Jan 26, 2011, 19:33 GMT
Jerusalem - Israeli Prime Minister Benjamin Netanyahu on Wednesday demanded the world do more to fight anti-Semitism, a day before the international community was set to commemorate the Holocaust.
He also implied that anti-Israeli sentiment was a new form of anti-Semitism, highlighting in particular Iran's calls for the destruction of the Jewish state.
While the world knew about Nazi atrocities against the Jews during World War II, but failed to act, today it knew about calls for Israel's destruction by Iranian President Mahmoud Ahmadinejad and should act against them, he said.
'Will they act? Will they talk, but talk really? Will they attack? Will they condemn?' the premier asked a special session of the Knesset, Israel's parliament, held ahead of Thursday's international Holocaust Remembrance Day.
'I expect the world to learn the lesson and start to fight with words and actions against the new anti-Semitism,' he continued.
Israel's opposition leader, Tzipi Livni, chose to use the platform to voice more introspective criticism.
She apologized for the failure of consecutive Israeli governments to improve the economic and social conditions of aging Holocaust survivors, and for the tough welcome they at times received from native-born Israelis in the state's early years.
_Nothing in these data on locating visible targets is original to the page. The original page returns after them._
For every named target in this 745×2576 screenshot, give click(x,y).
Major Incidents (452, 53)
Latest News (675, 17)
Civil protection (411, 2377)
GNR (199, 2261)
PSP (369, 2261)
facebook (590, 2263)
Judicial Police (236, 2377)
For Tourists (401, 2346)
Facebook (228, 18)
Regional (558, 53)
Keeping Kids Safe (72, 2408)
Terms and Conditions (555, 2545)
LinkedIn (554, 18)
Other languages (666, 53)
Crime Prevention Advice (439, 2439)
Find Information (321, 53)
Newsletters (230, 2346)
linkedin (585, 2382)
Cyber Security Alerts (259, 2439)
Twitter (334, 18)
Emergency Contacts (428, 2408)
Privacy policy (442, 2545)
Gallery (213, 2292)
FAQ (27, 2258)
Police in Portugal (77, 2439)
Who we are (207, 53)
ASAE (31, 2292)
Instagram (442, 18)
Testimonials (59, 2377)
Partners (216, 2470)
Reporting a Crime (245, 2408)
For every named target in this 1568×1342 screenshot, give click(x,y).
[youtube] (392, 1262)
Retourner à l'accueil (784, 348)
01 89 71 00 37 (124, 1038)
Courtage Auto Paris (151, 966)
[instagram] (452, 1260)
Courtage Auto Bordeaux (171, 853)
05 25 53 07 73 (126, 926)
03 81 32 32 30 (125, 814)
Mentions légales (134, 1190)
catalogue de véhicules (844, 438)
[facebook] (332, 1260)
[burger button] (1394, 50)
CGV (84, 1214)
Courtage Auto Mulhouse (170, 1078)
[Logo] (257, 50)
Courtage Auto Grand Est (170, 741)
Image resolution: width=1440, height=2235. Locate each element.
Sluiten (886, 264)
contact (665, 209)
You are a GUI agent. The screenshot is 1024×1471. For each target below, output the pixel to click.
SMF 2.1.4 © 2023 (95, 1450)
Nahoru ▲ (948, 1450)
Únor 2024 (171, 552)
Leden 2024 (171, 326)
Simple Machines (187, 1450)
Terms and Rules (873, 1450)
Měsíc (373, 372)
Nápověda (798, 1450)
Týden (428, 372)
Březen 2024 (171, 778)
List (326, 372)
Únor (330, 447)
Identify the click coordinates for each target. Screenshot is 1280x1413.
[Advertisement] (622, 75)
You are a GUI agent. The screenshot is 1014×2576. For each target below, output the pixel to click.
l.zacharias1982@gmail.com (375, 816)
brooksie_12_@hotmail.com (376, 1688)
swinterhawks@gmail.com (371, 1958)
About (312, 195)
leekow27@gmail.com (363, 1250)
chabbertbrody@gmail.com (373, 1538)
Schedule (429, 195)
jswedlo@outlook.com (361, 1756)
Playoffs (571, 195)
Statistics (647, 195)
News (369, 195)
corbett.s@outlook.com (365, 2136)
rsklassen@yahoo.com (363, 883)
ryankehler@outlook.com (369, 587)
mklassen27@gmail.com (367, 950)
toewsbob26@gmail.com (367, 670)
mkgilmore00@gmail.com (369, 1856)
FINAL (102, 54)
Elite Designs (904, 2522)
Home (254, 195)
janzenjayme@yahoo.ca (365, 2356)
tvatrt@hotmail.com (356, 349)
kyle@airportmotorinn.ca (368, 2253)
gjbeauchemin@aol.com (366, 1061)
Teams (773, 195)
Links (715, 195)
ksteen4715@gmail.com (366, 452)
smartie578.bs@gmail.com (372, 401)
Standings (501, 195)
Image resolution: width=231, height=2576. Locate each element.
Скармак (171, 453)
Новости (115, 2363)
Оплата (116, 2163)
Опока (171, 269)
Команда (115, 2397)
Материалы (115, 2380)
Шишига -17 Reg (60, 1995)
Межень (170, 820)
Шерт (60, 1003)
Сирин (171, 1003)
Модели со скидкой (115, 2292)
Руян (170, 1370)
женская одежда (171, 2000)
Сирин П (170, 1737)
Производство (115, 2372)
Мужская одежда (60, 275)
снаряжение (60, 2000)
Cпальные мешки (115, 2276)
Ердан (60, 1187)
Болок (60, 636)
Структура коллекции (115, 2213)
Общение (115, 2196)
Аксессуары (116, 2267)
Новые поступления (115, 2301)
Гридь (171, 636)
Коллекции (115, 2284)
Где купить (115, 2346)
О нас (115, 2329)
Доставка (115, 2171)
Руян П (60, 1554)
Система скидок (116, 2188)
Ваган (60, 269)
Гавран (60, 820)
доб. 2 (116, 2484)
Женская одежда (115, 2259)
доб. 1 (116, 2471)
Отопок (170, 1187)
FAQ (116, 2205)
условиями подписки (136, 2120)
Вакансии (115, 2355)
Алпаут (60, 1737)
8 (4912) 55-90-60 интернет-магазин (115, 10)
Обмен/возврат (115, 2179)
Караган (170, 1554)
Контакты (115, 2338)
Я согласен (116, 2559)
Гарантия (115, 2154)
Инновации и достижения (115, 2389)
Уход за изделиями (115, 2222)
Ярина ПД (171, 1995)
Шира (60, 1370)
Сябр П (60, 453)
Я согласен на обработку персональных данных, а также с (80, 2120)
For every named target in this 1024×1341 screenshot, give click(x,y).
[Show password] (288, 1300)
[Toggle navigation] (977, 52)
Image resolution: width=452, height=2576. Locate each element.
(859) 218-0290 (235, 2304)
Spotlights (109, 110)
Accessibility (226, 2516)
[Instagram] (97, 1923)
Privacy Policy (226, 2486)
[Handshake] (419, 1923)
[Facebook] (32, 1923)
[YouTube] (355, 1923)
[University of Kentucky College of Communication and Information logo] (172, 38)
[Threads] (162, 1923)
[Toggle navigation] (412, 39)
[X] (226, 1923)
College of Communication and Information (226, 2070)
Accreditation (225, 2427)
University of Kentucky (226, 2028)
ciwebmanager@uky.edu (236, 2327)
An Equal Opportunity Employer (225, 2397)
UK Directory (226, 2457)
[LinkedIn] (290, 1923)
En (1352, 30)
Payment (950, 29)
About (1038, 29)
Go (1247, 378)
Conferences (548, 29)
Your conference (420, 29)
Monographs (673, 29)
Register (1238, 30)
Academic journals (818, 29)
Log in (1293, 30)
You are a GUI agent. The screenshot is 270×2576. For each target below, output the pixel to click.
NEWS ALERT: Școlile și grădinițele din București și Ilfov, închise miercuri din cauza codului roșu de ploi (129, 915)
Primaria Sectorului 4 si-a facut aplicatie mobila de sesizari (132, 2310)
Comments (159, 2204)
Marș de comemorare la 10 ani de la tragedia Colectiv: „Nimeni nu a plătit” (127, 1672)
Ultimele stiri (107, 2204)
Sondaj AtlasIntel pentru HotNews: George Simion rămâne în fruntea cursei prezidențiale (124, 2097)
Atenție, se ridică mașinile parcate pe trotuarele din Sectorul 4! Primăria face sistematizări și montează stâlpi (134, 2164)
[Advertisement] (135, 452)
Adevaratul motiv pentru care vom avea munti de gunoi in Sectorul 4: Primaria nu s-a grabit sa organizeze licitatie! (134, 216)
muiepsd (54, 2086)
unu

'Some of you also deserve our apology, for the past years during which you aged and the state of Israel failed to give you the envelope of security and welfare that would enable the life of dignity which we owe you,' she said.
'And sorry also for the first years. Here you met the 'Tzabar' (non-immigrant Israeli born in Israel) - the Israeli creation who due to the conditions of our lives and the struggle for survival was required to be strong and determined, but a little less sensitive.'
January 27 was declared an international day of commemoration of the victims of the Holocaust by a November 2005 UN General Assembly resolution, to keep alive the memory of six million Jews murdered during World War II in a bid to prevent future acts of genocide.
January 27, 1945 marks the day when an advancing Soviet army liberated the largest Nazi death camp, Auschwitz-Birkenau, in Poland.
The resolution rejects Holocaust denial and urges member states to develop educational programmes to teach future generations about it.
It also calls for actively preserving Holocaust sites, including Nazi death and forced labour camps.
Israel, under a 1951 law, marks it own annual national Holocaust Remembrance Day on the 14th day of the Jewish month of Nizan, which falls in April or May.
It is marked seven days before Remembrance Day for Fallen Soldiers - killed in the wars that ensued Israel's creation - and eight days before Independence Day, to symbolize how the state of Israel rose from the ashes of the Holocaust.